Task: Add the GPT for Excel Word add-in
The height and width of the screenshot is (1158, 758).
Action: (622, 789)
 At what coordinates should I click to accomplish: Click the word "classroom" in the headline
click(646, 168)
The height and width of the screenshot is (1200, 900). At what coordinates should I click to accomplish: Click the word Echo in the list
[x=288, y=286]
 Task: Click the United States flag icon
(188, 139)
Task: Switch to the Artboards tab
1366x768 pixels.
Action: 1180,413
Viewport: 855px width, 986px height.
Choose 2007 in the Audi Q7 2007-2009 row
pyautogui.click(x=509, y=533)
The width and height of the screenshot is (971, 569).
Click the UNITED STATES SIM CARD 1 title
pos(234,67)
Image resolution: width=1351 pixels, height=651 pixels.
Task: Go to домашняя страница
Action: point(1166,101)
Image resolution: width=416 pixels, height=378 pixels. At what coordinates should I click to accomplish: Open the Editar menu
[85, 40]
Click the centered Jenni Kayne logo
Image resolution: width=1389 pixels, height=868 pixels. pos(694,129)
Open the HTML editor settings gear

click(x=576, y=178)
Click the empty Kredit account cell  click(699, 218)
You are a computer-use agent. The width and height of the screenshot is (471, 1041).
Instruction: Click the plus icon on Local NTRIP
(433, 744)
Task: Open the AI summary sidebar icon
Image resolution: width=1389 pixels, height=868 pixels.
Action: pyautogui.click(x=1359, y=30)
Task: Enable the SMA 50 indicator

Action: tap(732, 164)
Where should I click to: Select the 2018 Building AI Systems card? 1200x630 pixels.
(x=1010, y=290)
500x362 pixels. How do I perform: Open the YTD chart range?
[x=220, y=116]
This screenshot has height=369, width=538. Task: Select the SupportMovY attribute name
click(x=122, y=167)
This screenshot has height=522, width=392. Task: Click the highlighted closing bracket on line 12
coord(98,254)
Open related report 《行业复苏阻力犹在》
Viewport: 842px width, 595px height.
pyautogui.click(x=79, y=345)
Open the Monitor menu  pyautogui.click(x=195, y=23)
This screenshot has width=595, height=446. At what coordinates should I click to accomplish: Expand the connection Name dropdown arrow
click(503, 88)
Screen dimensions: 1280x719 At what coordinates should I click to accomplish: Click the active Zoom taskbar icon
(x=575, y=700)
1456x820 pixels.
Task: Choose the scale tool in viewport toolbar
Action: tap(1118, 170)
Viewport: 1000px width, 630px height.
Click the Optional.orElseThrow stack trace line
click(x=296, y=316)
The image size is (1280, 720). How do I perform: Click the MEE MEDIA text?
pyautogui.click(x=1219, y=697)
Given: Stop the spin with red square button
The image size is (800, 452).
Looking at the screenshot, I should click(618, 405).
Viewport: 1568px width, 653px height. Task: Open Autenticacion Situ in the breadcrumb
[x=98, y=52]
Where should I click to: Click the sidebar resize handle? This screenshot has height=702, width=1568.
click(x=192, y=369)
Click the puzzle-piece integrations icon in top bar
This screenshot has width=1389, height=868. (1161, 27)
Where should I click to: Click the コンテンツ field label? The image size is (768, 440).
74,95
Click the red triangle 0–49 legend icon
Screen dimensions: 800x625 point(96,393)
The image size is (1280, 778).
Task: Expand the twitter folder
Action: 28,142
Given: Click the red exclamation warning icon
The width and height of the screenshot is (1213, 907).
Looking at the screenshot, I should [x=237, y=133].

□ □ □ □ □

§ **What you are asked to do**: Each line above that contains the string "Given" should be identified and copied.

§ **Response**:
Given: Stop the spin with red square button
Given: Click the red exclamation warning icon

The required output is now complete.